Purpose : Tissue response to metallic contact and injury is not well understood. Our project aims to determine the effect of metallic object impaction on protein in the corneal tissue. We utilized bovine, porcine and human corneas in these experiments.

Methods : The human cornea samples were collected adhering to tenets of declaration of Helsinki under approved IRB or exempted protocols. We used corneas from bovine, porcine (n=300 each), and human donors (n=6) to characterize proteomic and lipidomic profile after metallic exposure (impaction with iron, copper, and lead). All corneas were carefully evaluated by Fluorescein staining for epithelial integrity. Metallic objects were used to penetrate corneal cross sections (3-4 mm) at various depths. The cornea was then cut into equal pieces with one piece serving as control. Corneal pieces were incubated for predetermined time intervals (30 min, 1 hour, 4 hours, 6 hours and 24 hours) with the retained metallic objects in place to simulate real-life situations. At the end of the designated time period, the metallic object was removed and proteins were extracted using Bradford’s assay method. Post fractionation and protease digestion, protein identification was carried out using a Q-exactive and class specific lipid identification using a TSQ Quantum Access Max mass spectrometer. During LC-MS/MS analysis all spectra were searched using Swiss Prot database. All results were subjected to statistical analysis.

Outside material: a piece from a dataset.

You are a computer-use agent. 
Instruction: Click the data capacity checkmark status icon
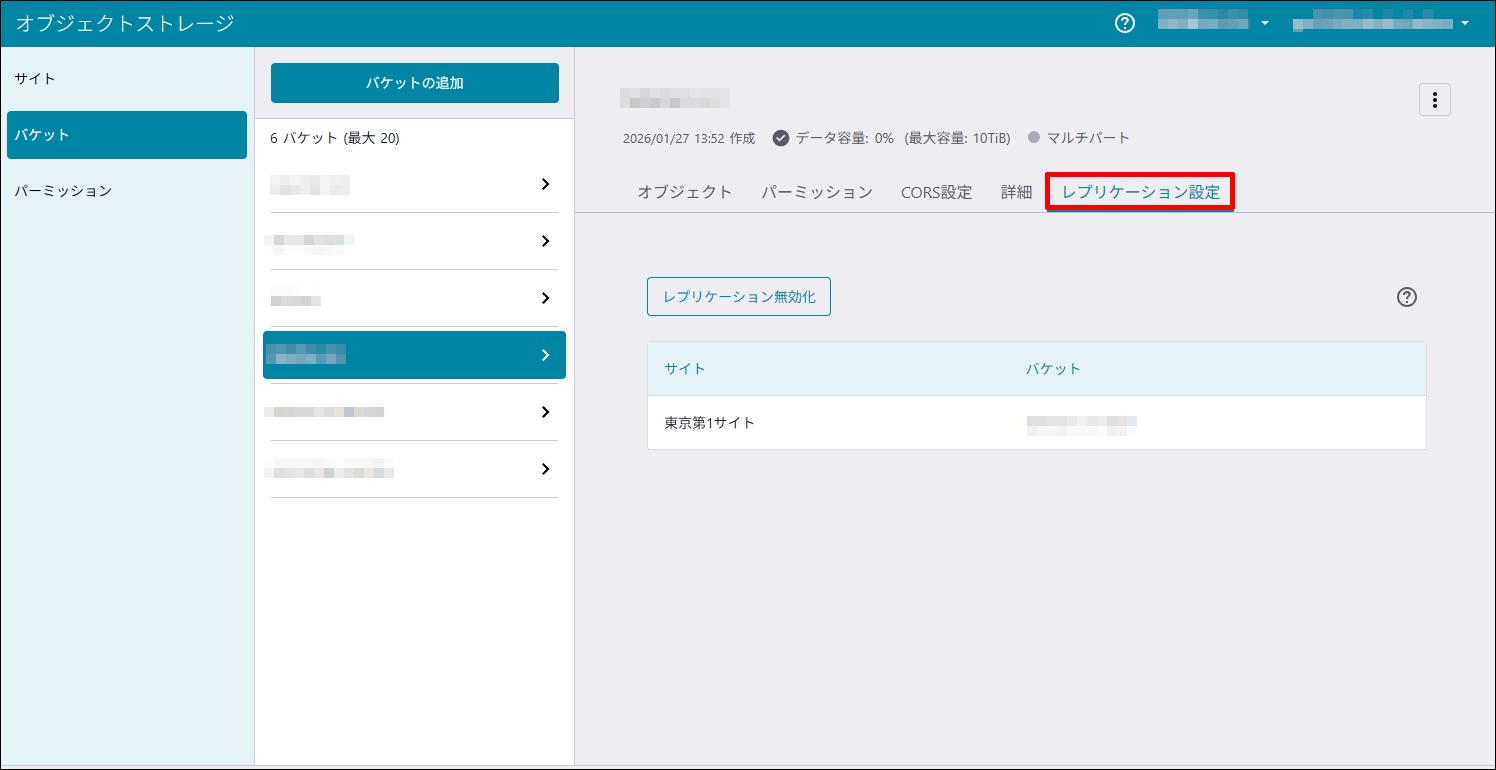781,138
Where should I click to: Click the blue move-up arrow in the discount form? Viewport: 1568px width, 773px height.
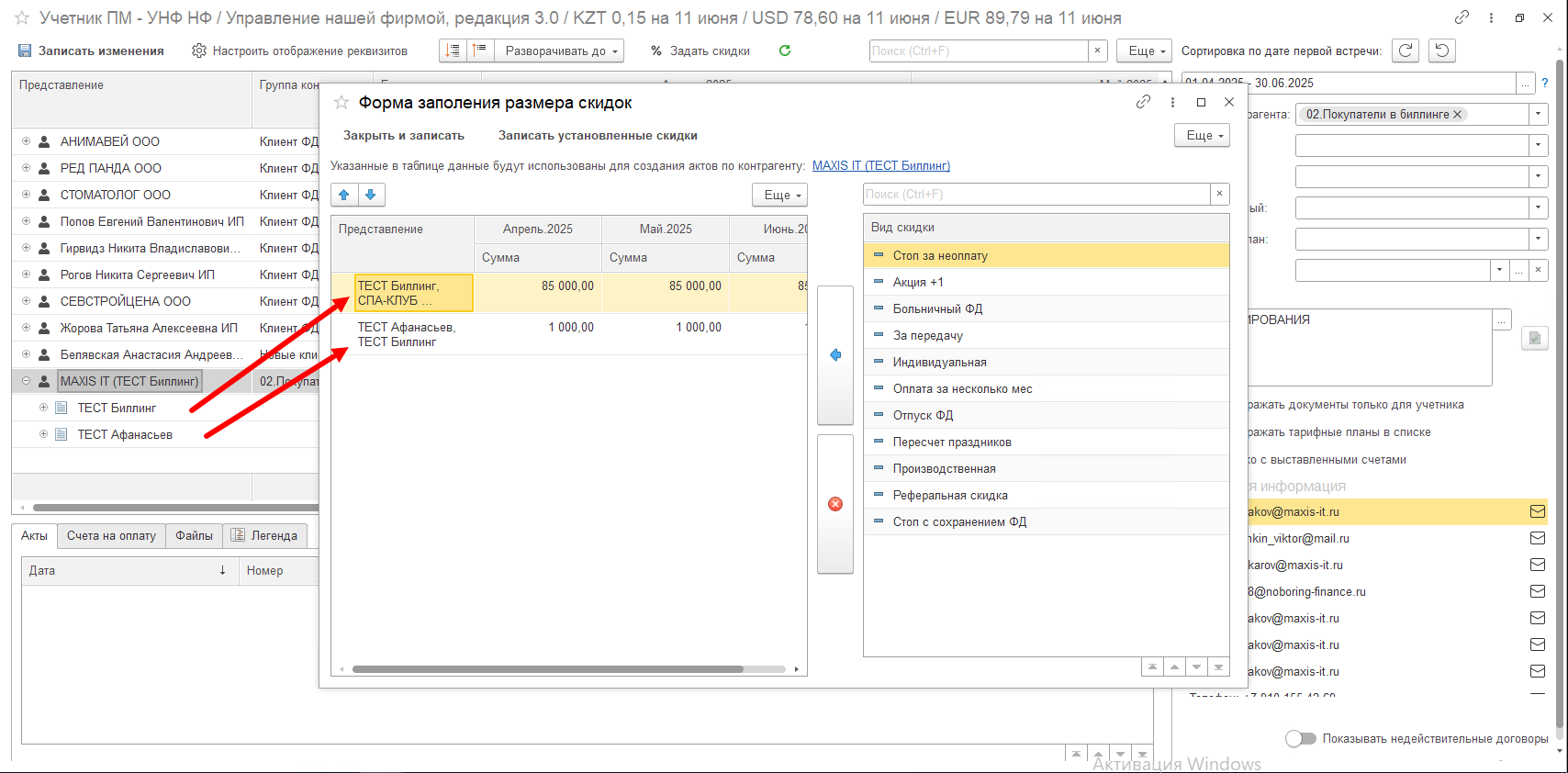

Results : Iron impaction to corneal tissue resulted in cleavage of 1-phosphatidylinositol-4, 5-bisphosphate phosphodiesterase beta-2 variant (PLCB2; 134KDa) into a 36 kDa species. Penetration of the cornea with other metals (copper and lead) resulted in lower protein extractability from corneal tissue compared to controls but not distinct changes in PLCB2. Iron impaction of corneal tissue for 24 hours resulted in cleavage of PLCB2 commensurate with significant changes in phosphatidylinositols (PIs) but not phosphatidylcholines (PCs) or other phospholipids.

Conclusions : The changes in protein profiles were unique to the type of metal used for impaction. The depth of injury negatively affected protein extractability and profile compared to controls. Significant changes in phosphatidylinositol were observed with iron impaction but not with copper or lead.

This is an abstract that was submitted for the 2018 ARVO Annual Meeting, held in Honolulu, Hawaii, April 29 - May 3, 2018.